Saturday, April 03, 2010

The Rest of the World

Tightly Wound says it best:

So I haven’t been prolific lately, blogwise.  Not because I don’t have thoughts or fodder, but because lately the entire blogosphere has been ramped up to 11, and most likely I wouldn’t be able to get my volume up enough to be heard.

Oh, wait, there’s one way:  RACISM!!!!ELEVEN!!!

There, that should do it.

Seriously.  This is just ridiculous.  For those of you following along at home, perhaps you’ve noticed the inevitable devolving argument that is fast becoming the predominant narrative:  if you oppose a policy, any policy, from the current administration, you’re obviously an ignorant racist.  Insert bizarre sexual slur here to make your point.

Or, if you aren’t racist, you’re ignorant and SKEERID OF CHANGE!

Insert concern trolling about our “increasingly uncivil discourse” and “ungovernable America” here.

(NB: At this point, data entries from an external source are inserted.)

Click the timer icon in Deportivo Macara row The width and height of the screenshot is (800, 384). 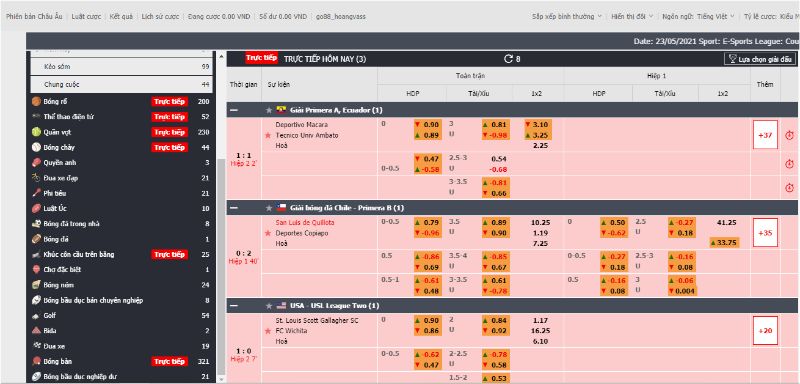789,135
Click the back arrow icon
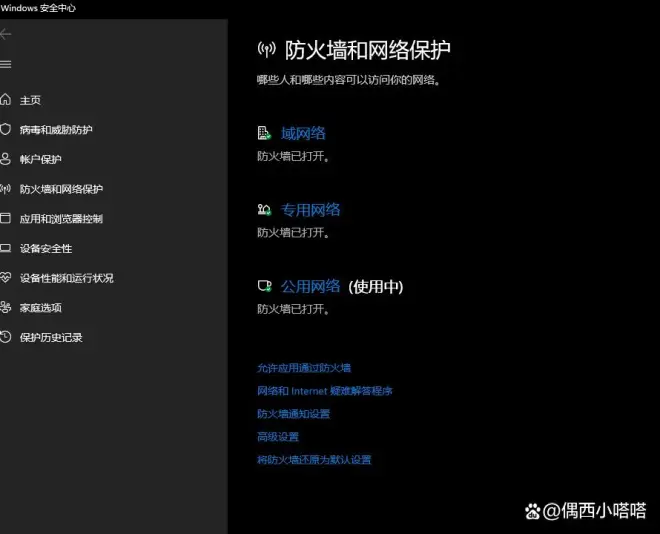The width and height of the screenshot is (660, 534). coord(6,34)
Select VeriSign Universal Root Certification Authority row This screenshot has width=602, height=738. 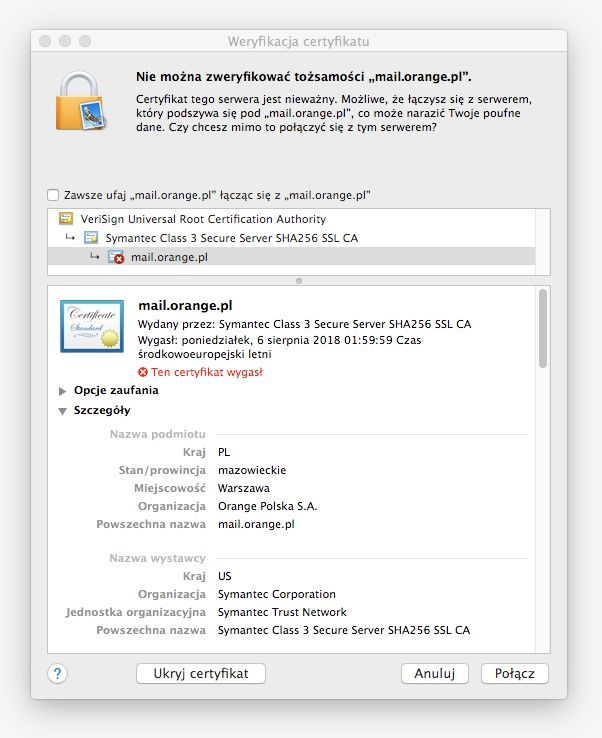[x=203, y=219]
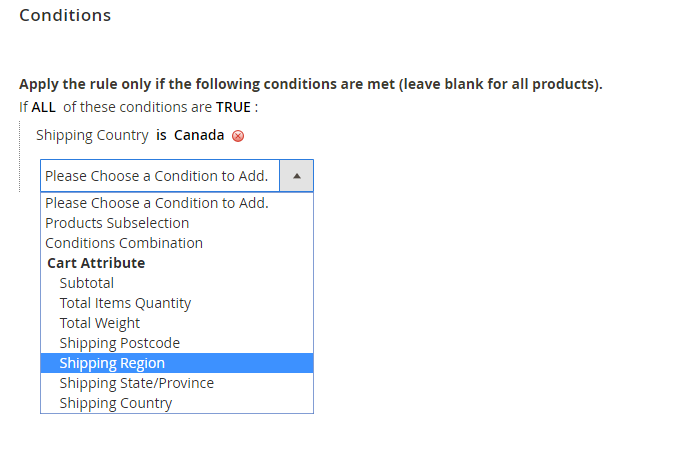
Task: Select Conditions Combination option
Action: [124, 243]
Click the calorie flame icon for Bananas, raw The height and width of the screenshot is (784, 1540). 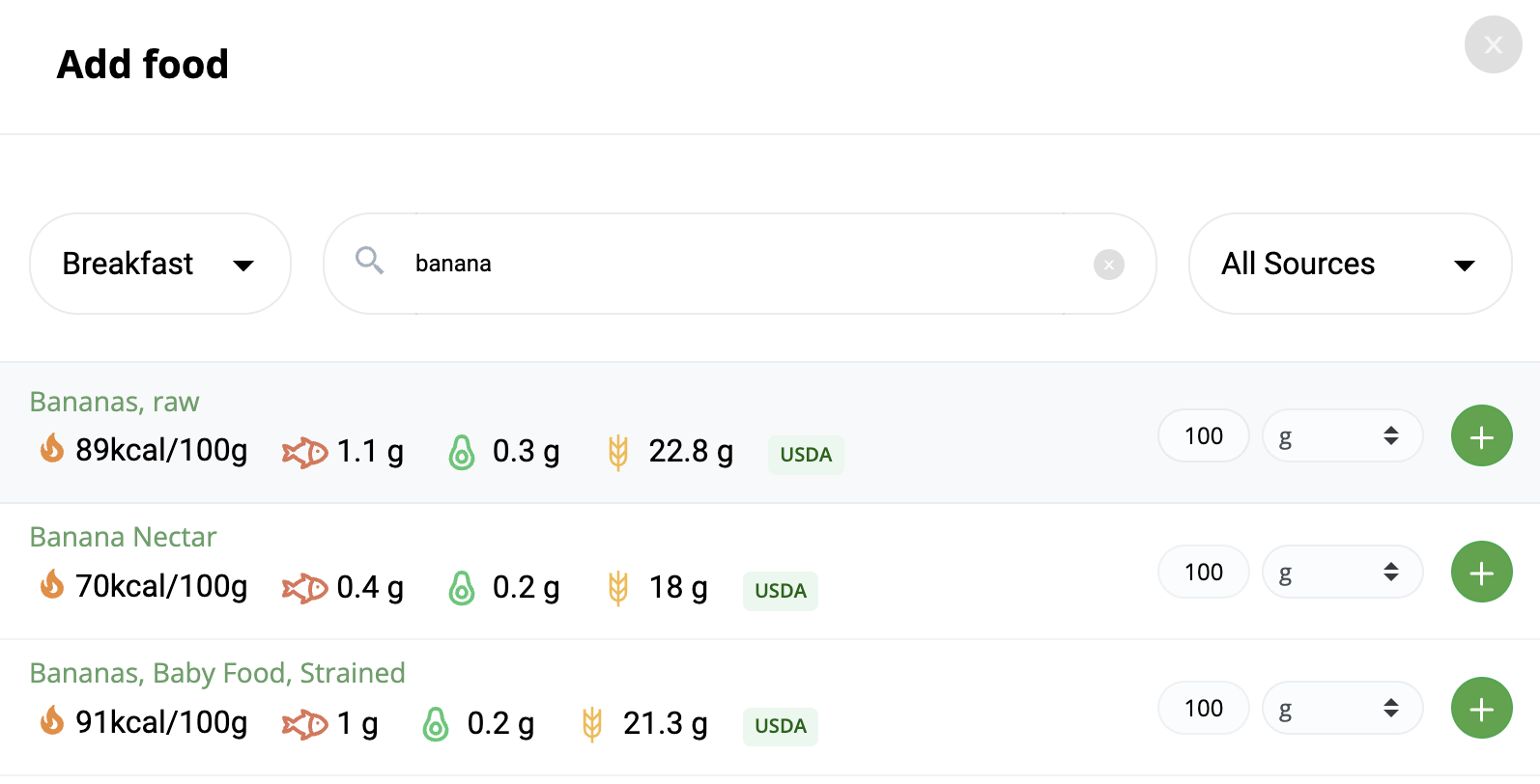51,449
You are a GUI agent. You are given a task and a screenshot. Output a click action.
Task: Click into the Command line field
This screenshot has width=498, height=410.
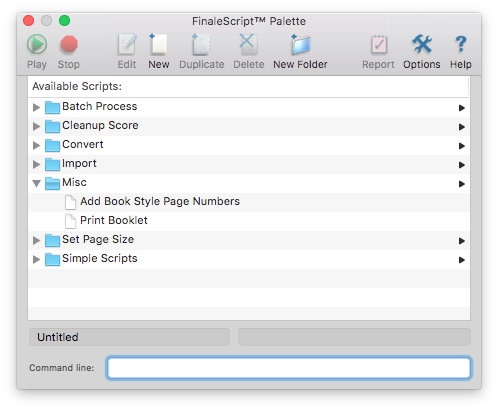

Sigh.  There is a third option, you know, but it doesn’t generate breathless media headlines about how the skinheads are coming for us and how a bunch of middle-aged middle-class protesters standing around the desert are obviously a proto-Kristallnacht writ large for 2010.

. . .

Here’s the thing – it is possible to believe that health care should be reformed, and yet oppose the bill that just passed without being a terrified racist.  It is possible to do this because as a person who lives in the real world you may be a bit skeptical over claims that a bill which increases an entitlement by billions will somehow reduce a deficit, and you’re wondering where, exactly, this money is going to come from seeing as how we’re kind of BROKE and things are just a wee bit unsettled right now, economy-wise.

You may also be skeptical over the whole “We’ll pay for it by taxing people who aren’t YOU, no really, we promise,” line of speaking, partly because the promises kept track record from this administration isn’t all that great, and partly because hearing that makes you hearken back to another president saying, “Read my lips – no new taxes,” and you remember just how well THAT went.

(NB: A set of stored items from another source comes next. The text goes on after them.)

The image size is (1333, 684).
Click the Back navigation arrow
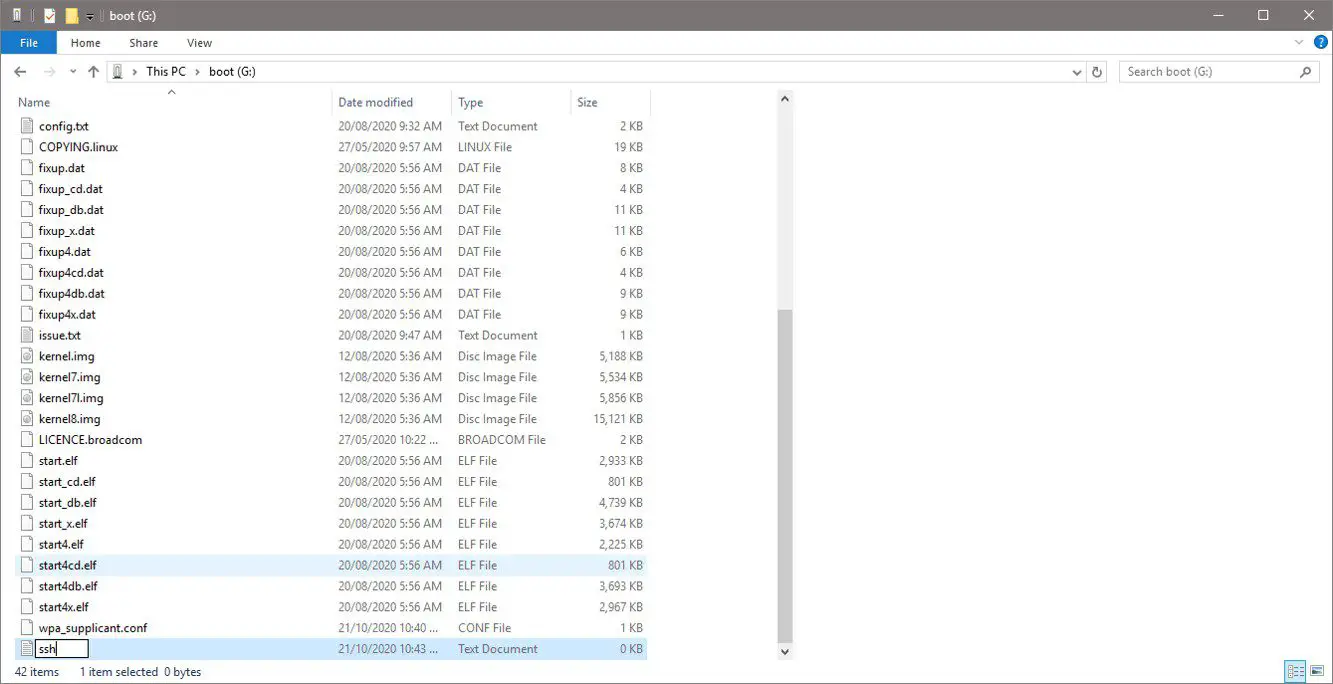(20, 72)
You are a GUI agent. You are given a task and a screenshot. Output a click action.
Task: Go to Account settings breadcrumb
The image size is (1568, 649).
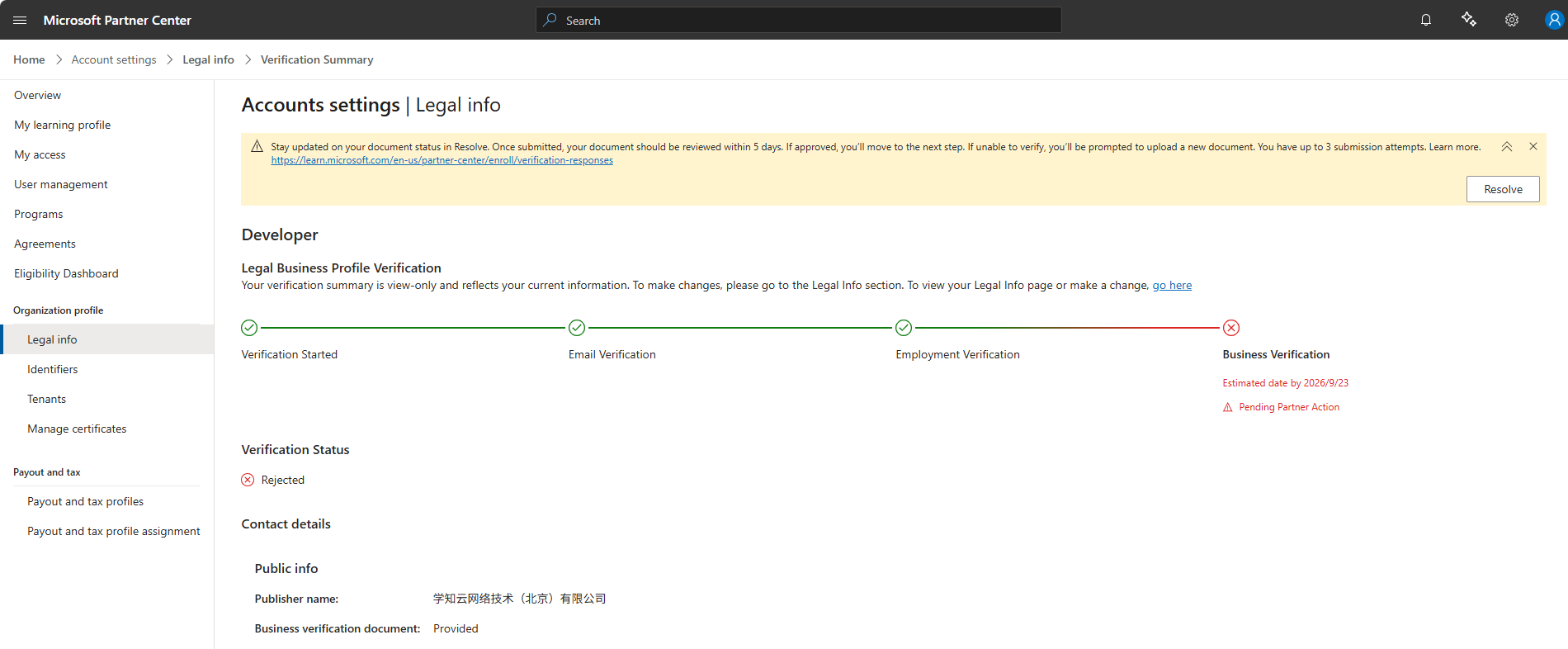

You may also oppose the bill because you’re a bit put off by the manner in which it was written and passed, and you may, in the aftermath of the entire stupid process, feel that the factions in our “ruling class” are so caught up in putting a “W” on the scoreboard that they’ll pass a resolution requiring all males over the age of twelve to get scrotal piercings if they can then cry “VICTORY!” on all the cable news shows.

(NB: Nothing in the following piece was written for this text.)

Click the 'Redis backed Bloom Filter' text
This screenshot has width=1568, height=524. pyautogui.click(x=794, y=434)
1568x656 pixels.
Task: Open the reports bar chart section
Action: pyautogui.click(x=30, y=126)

I could go on, but the larger point I’m making here is that fiscal concern and opposition to mandated scrotal piercings do not make a person a crazy frightened racist.

And as to the “uncivil discourse, ungovernable America” trope, until people start caning each other on the floor of Congress I think we can relax.  We managed to survive plays that called for the assassination of the last President, anarchist raids on every city that hosted a G8 summit, “don’t taze me bro!” stupidity at universities, and people flinging pies, eggs, shoes, and a live freaking GRENADE (it was a dud) at elected officials–and that was during the LAST eight years.  I think we’ll survive the local chapter of the AARP chanting “Kill the Bill.”  And no, pearl clutchers, they aren’t referring to Bill Clinton, our OTHER black president.

All this hysteria makes me wonder who the scared racists really may be, you know?
But that could just be a result of all those Psych courses in college and spending too much time reading about projection.